Presentation #315.06 in the session “Supernovae”.

Published onJun 18, 2021
On The Hubble Constant Tension In The SNe Ia Pantheon Sample

The Hubble constant (H0) tension between Type Ia Supernovae (SNe Ia) and Planck measurements ranges from 4 to 6 σ. To investigate this tension, we estimate H0 in the ΛCDM and w0waCDM models by dividing the Pantheon sample, a collection of 1048 SNe Ia, into 3, 4, 20, and 40 bins. For the first two divisions, a presence of SNe Ia in the hundreds for each bin is required to effectively account for systematic effects while the last two are required to test for results independence on the bin divisions. A preliminary consistency check is performed, considering the compatibility of contours for 3 and 4 bins with the ones of the total Pantheon sample through a 2-D analysis where the nuisance parameters are H0 and Ω0m. For each bin, a 1-D Monte Carlo Markov-Chain analysis for H0 with the D’Agostini method is performed in order to extract the value of H0, considering a fiducial absolute magnitude of SNe Ia M ~ -19.25. We will show the MCMC application through the Cobaya package for Python.
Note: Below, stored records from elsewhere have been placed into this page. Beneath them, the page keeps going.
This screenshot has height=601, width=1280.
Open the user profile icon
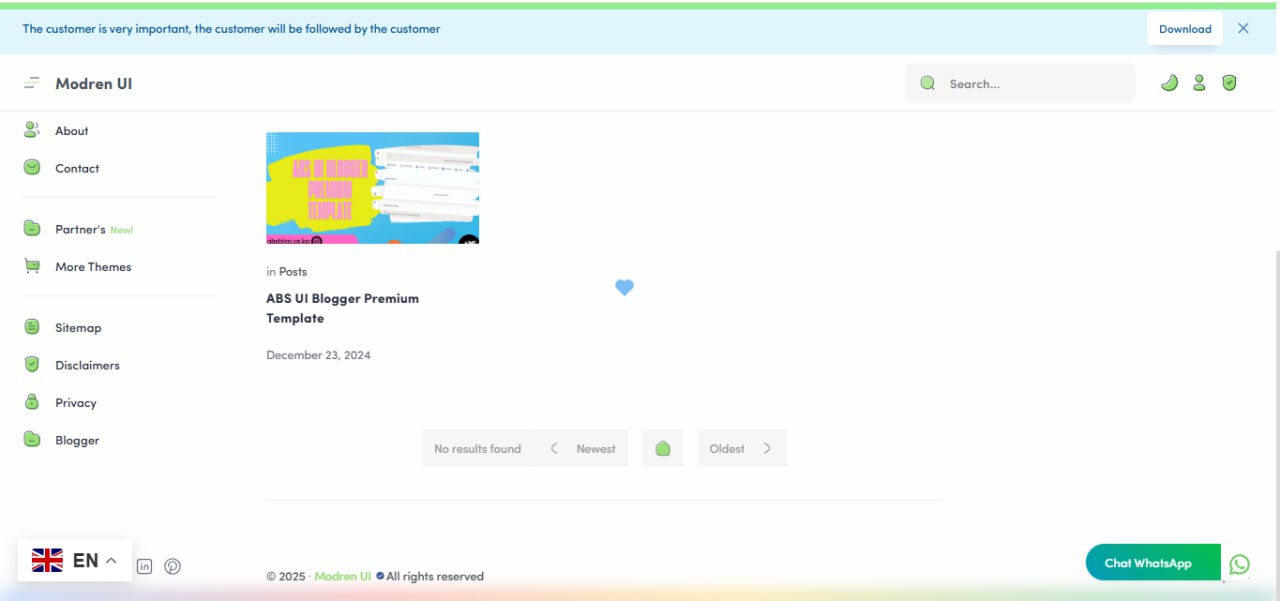(x=1199, y=83)
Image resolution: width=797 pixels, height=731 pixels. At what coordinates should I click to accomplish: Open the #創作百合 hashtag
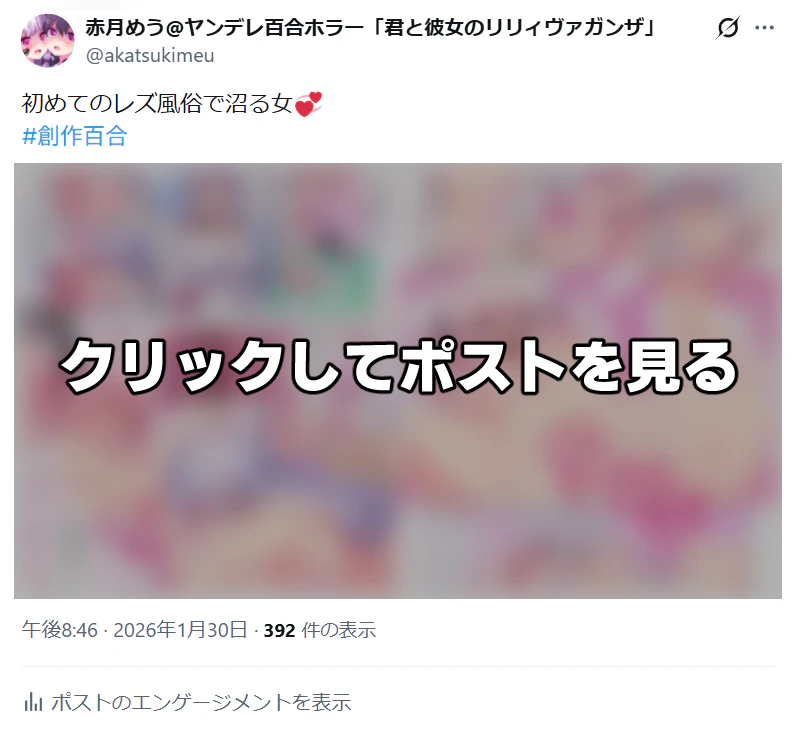pos(75,136)
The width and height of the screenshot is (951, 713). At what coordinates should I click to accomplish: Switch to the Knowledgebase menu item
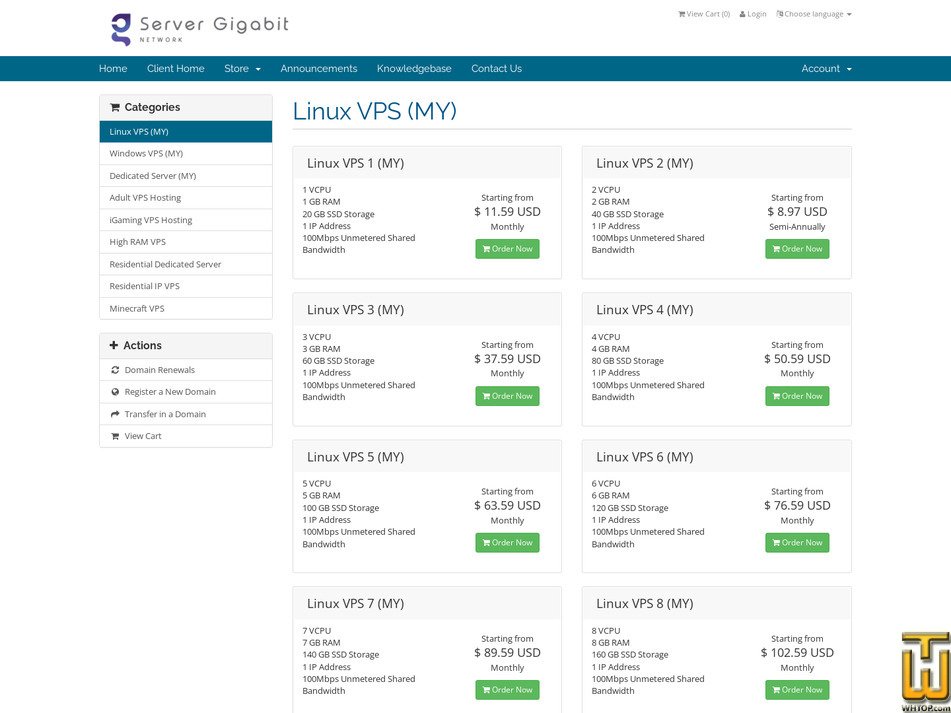pos(413,68)
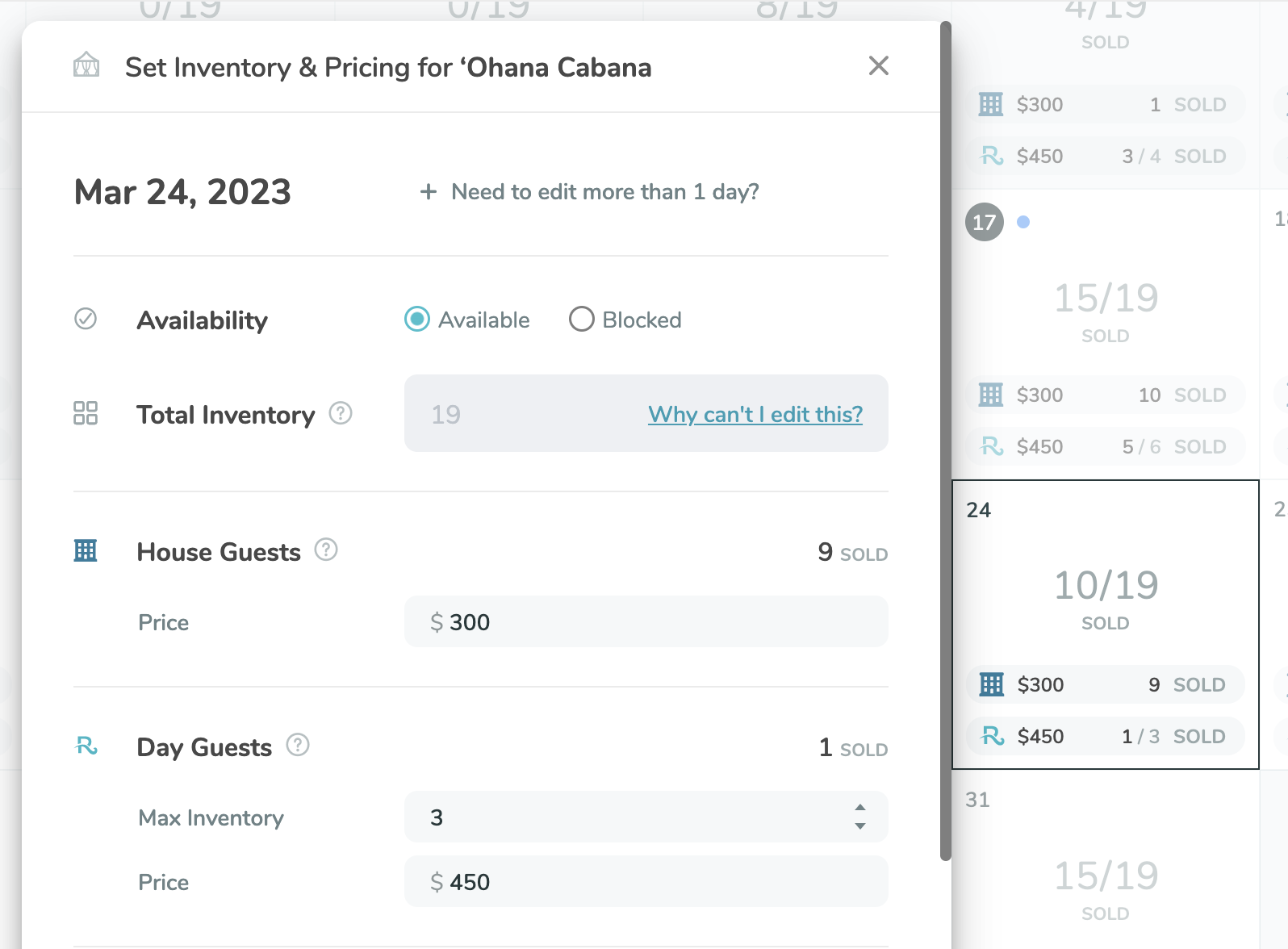The width and height of the screenshot is (1288, 949).
Task: Decrease Max Inventory with the down arrow
Action: [860, 826]
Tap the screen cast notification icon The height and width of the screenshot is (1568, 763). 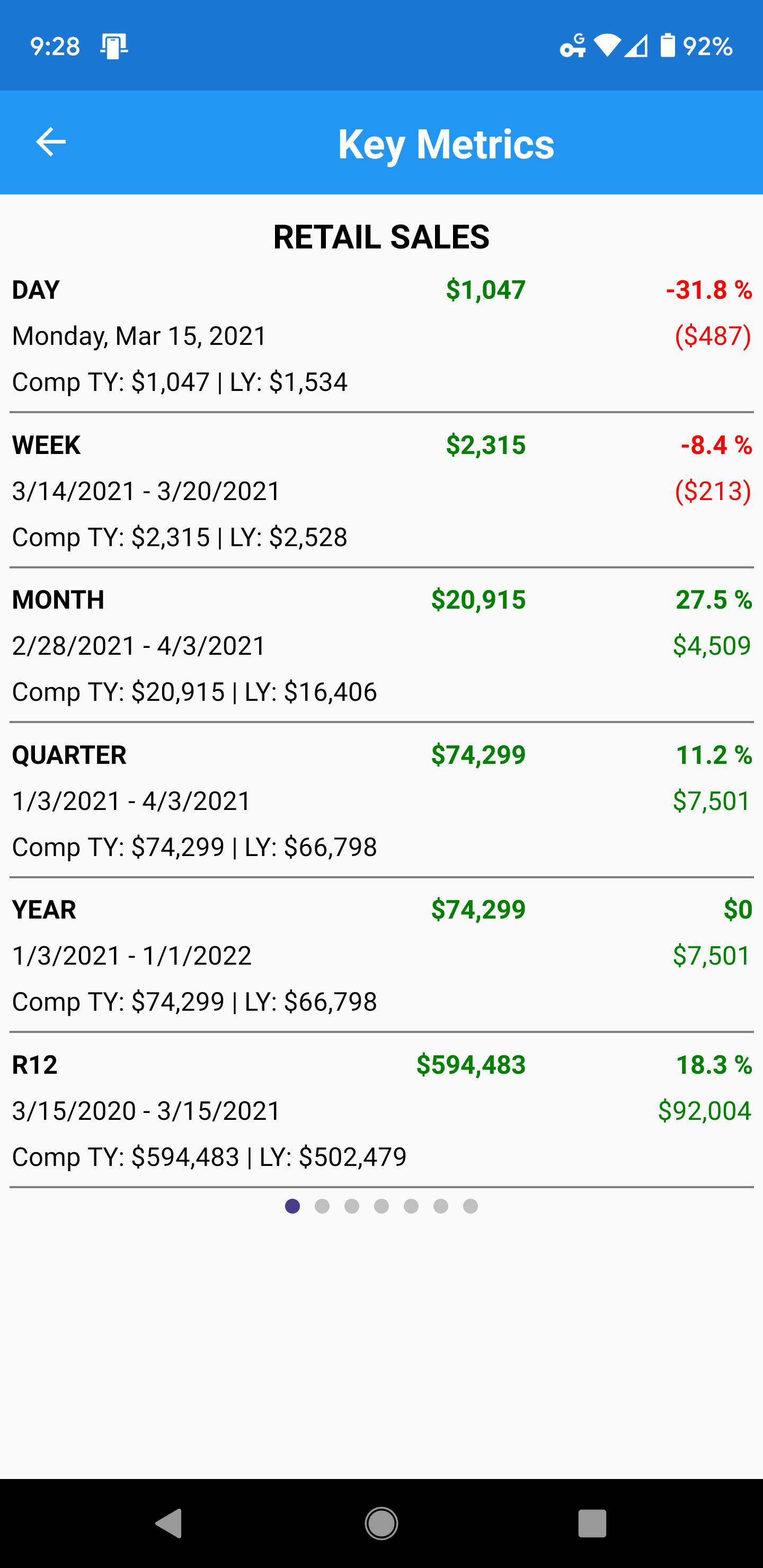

We fit the extracted H0 values with a function describing the redshift evolution: g(z)=H'0/(1+z)α, where α is the evolutionary parameter and H'0=H0 at z=0. We find that H0 evolves with redshift, showing a slowly decreasing trend, with α coefficients in the order of 10-2, consistent with zero only from 1.2 to 2.0 σ. A subsequent correction for luminosity distance has been applied and it carries differences of ~2% at z=11.09 (the redshift of the farthest galaxy so far discovered) with the standard ΛCDM luminosity distance. We measure locally a variation of H0(z=1)-H0(z=0)=0.4 km s-1 Mpc-1 in 3 and 4 bins. Interestingly, in the extrapolation of H0 to z=1100, the redshift of the last scattering surface, we obtain values of H0 compatible in 1 σ with Planck measurements independently of cosmological models. Thus, we have reduced the H0 tension from 54% to 72% for the ΛCDM and w0waCDM models, respectively. If the decreasing trend of H0 is real, it could be due to astrophysical selection effects, such as the stretch evolution, or to modified gravity, such as the f(R) theories.